→ **WORK INSTRUCTION**:
Beginning with the line that holds "The image size" and ending with the last line, please repeat the entries exactly and omit the pictures.

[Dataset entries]
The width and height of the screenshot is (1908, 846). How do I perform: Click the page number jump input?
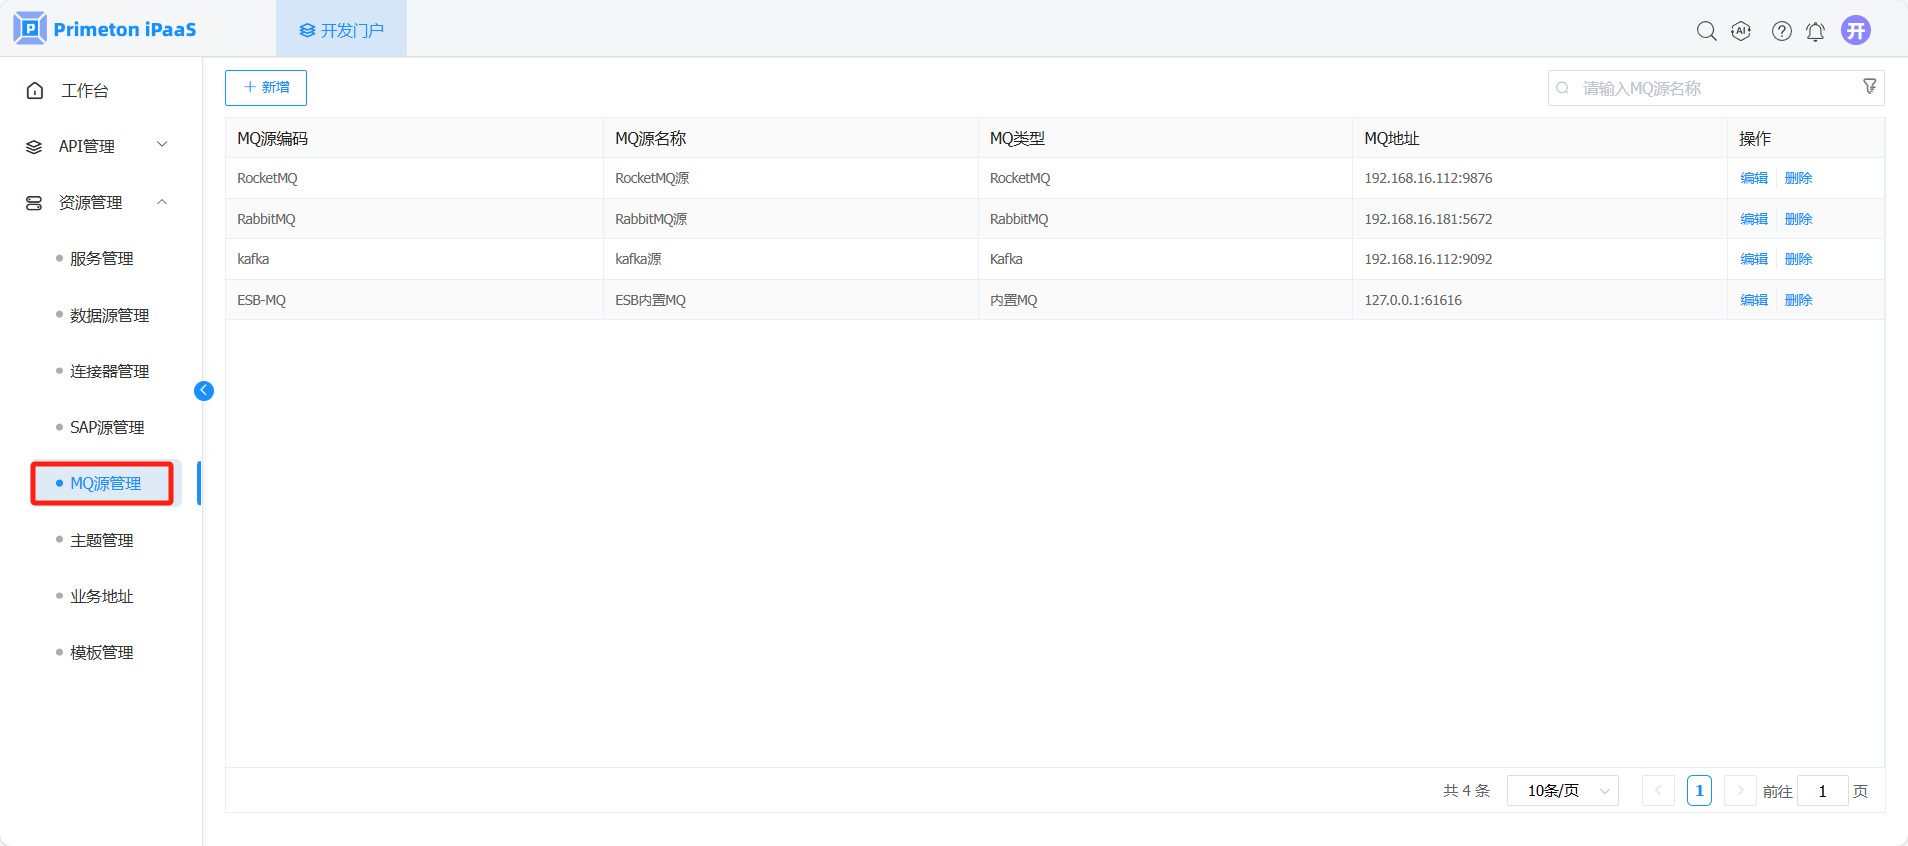click(x=1821, y=791)
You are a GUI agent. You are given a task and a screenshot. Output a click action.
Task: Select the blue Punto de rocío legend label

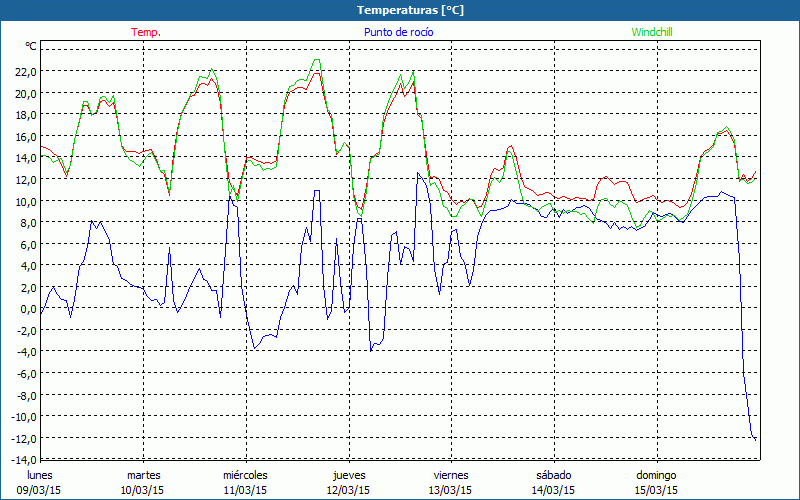[x=396, y=32]
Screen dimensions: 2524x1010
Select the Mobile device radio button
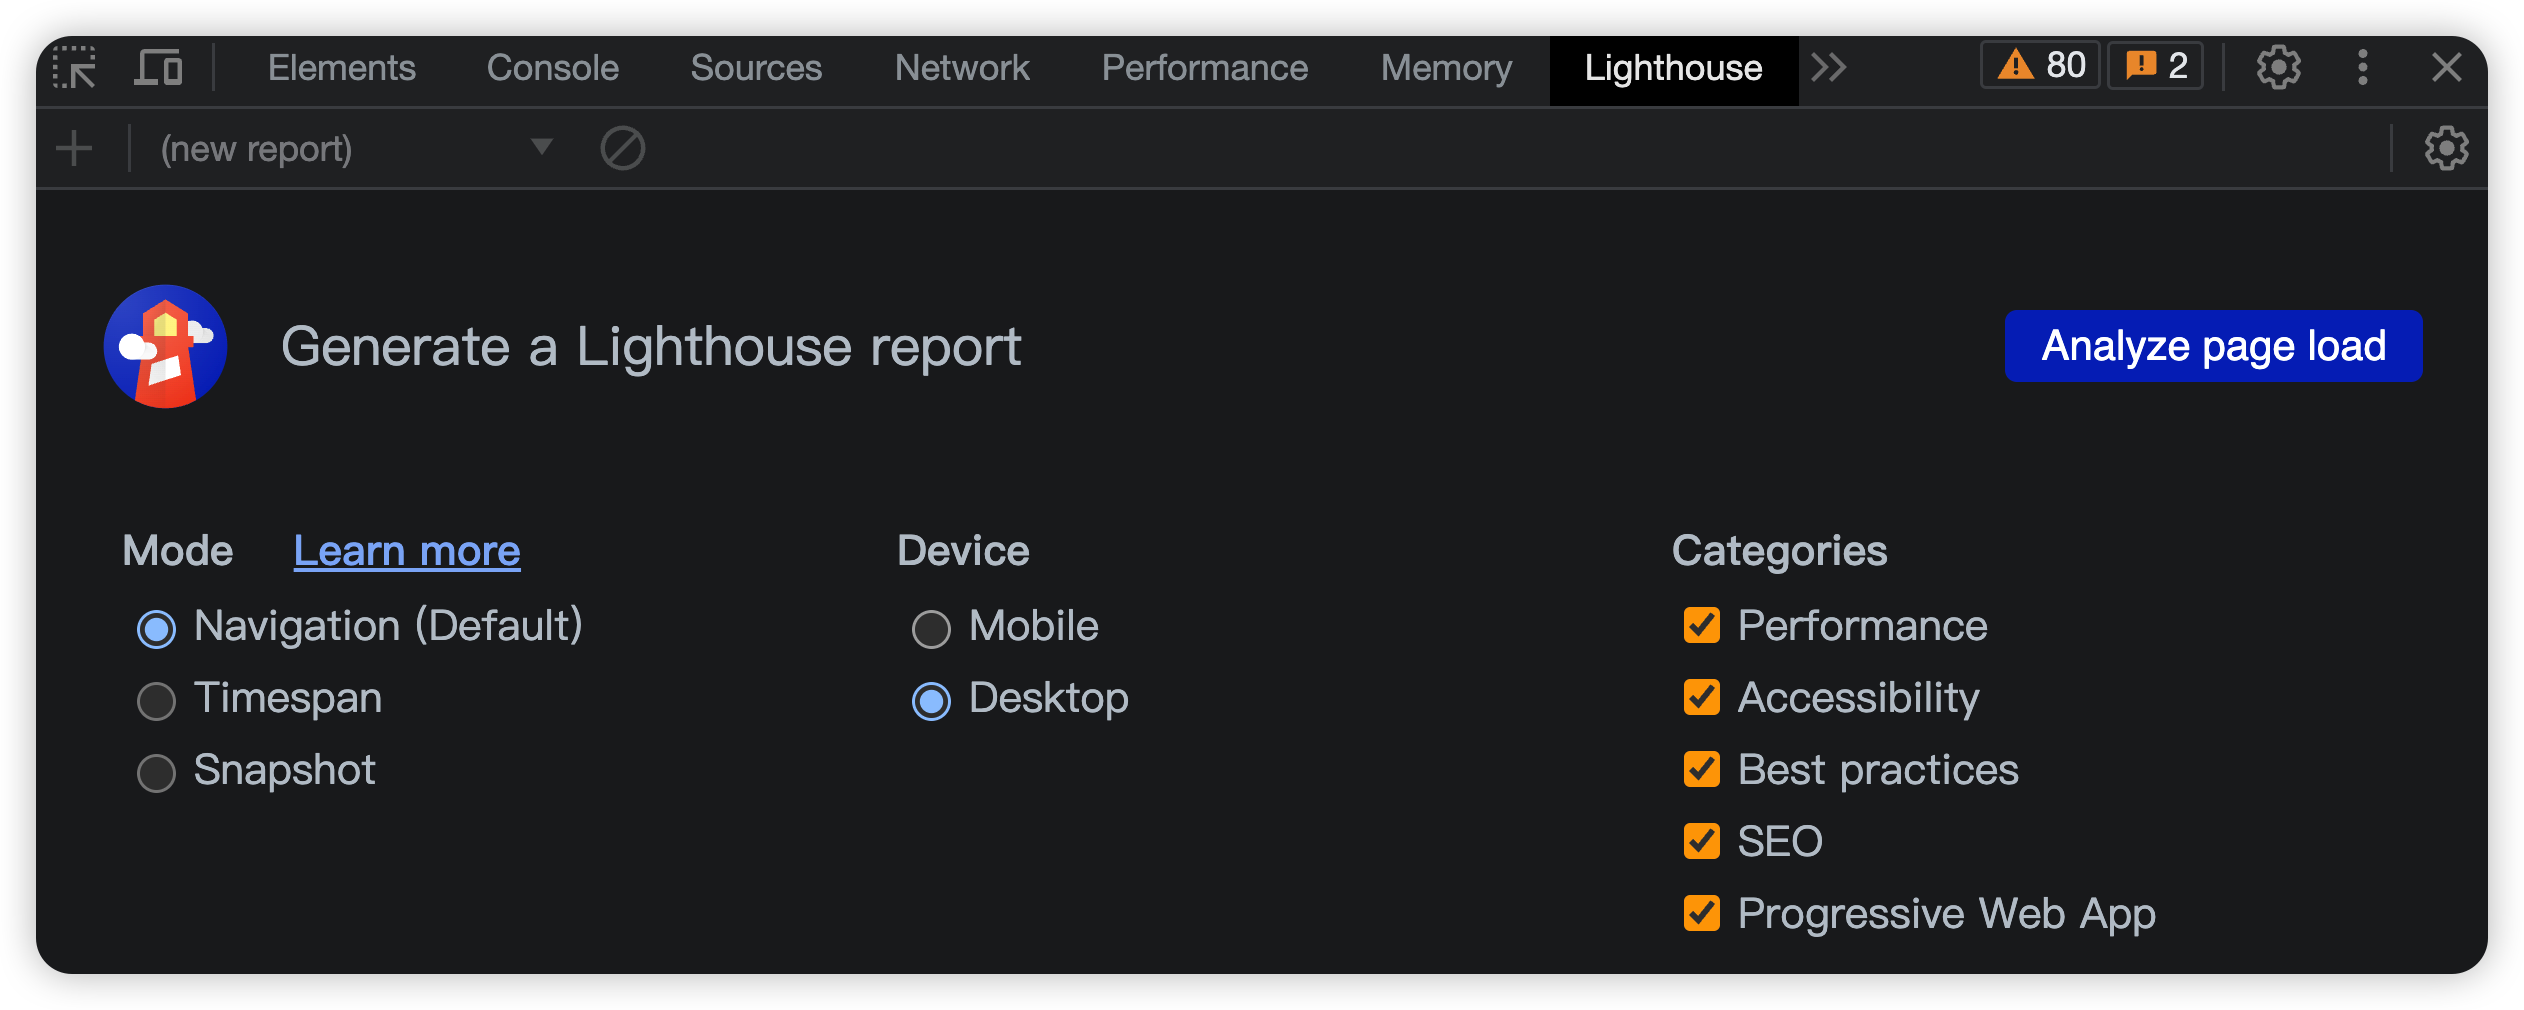tap(931, 629)
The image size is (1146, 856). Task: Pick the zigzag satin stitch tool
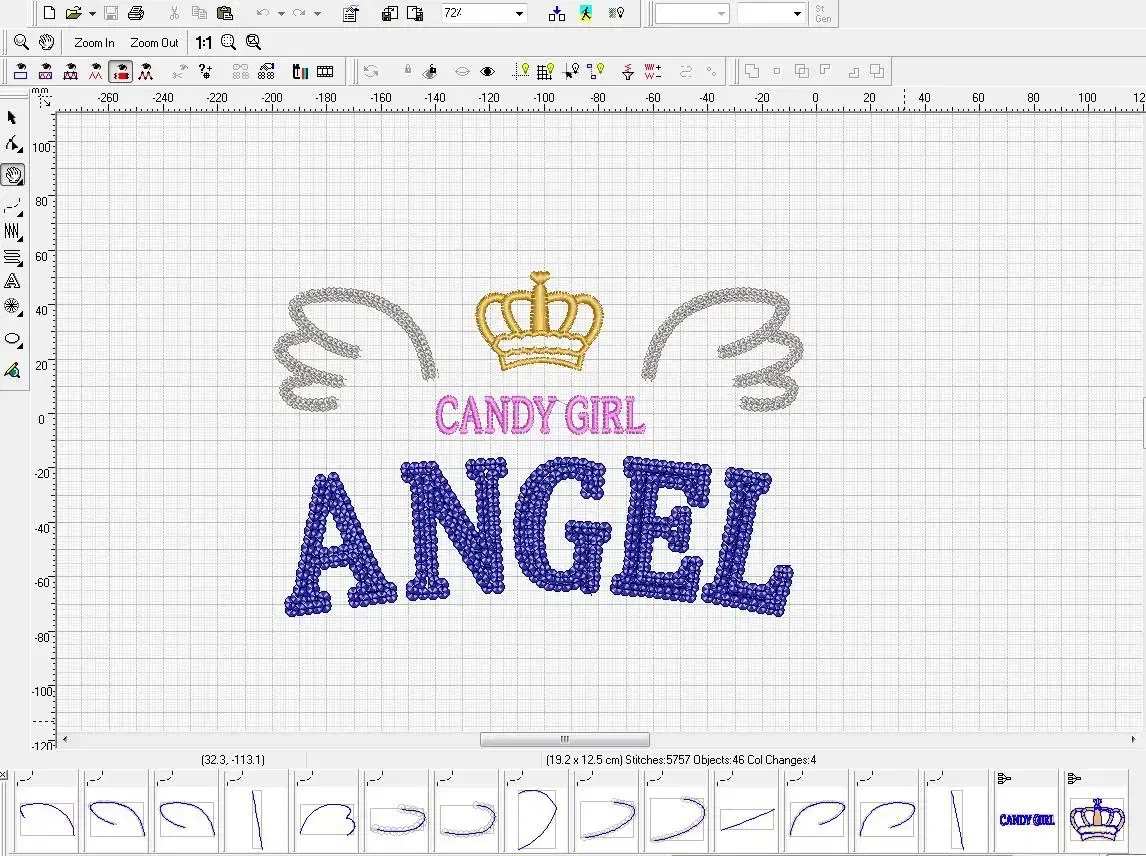click(x=12, y=231)
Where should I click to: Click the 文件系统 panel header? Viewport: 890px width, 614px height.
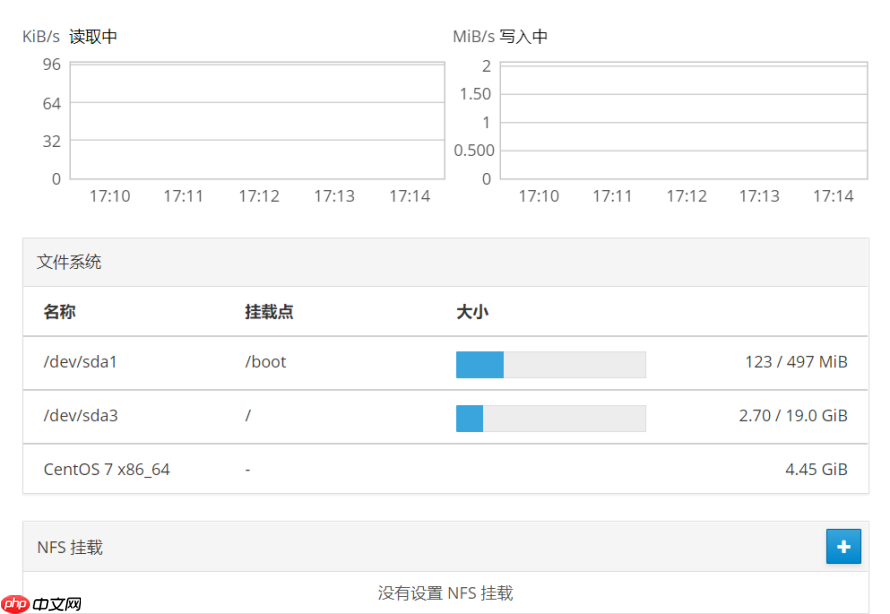pos(69,261)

→ **SOLUTION FOR THIS TASK**:
The image size is (1146, 856). Task: Pick the zigzag satin stitch tool
click(x=12, y=231)
Where should I click to: Click the 文件系统 panel header? Viewport: 890px width, 614px height.
pos(69,261)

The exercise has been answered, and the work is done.